Job: In the rows below, copy everything from the line containing "The width and" down to the line containing "the Tracker Archives", both lines included, and omit the pictures.

Given data:

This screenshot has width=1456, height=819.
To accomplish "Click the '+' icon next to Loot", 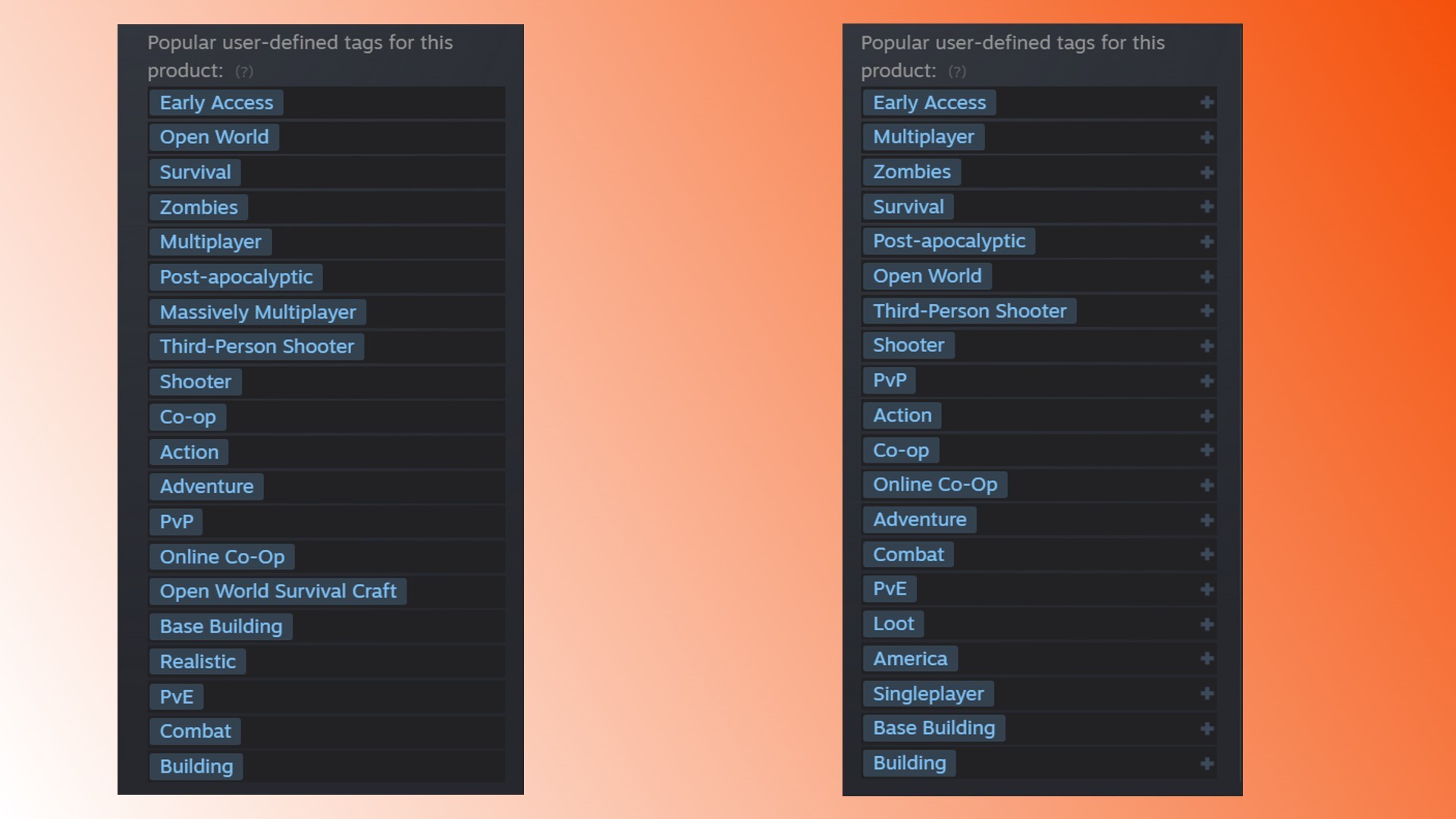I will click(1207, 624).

---

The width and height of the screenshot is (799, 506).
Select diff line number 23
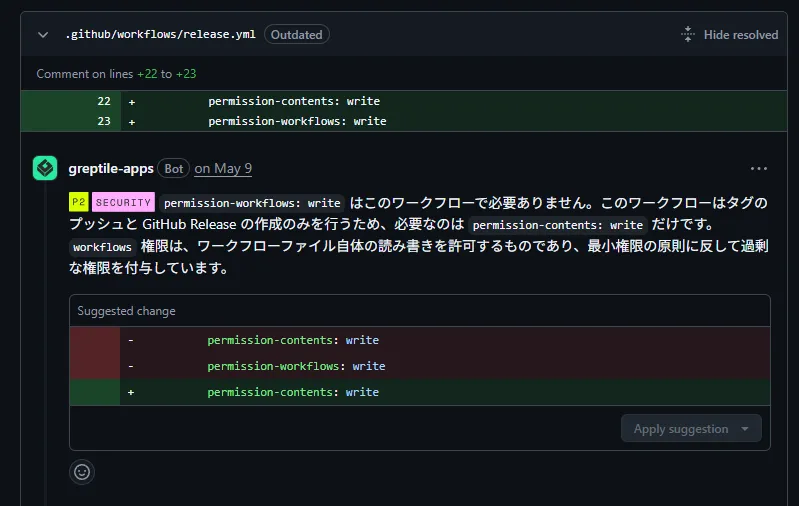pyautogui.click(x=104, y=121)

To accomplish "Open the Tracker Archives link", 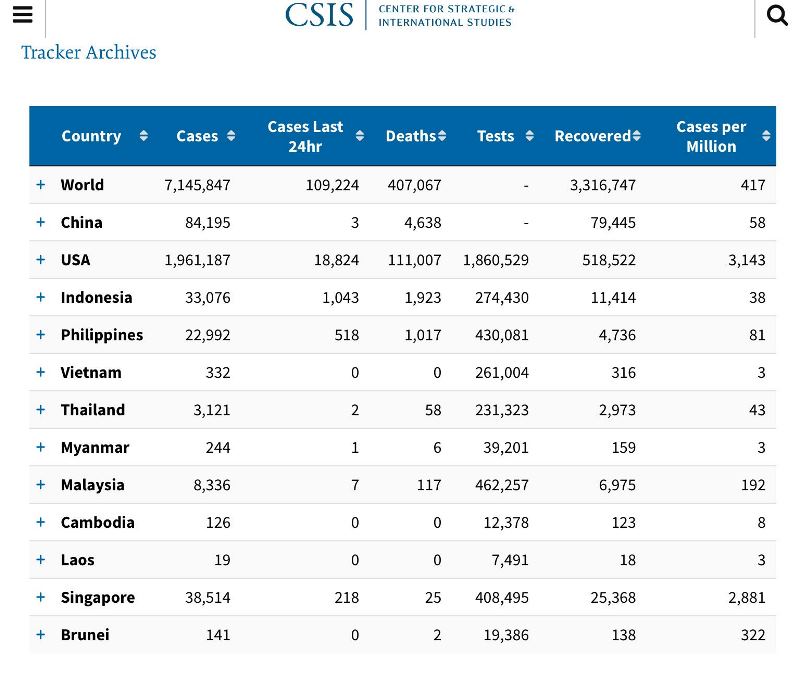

Full response:
The width and height of the screenshot is (799, 506).
Select diff line number 23
pyautogui.click(x=104, y=121)

To accomplish "Open the Tracker Archives link", 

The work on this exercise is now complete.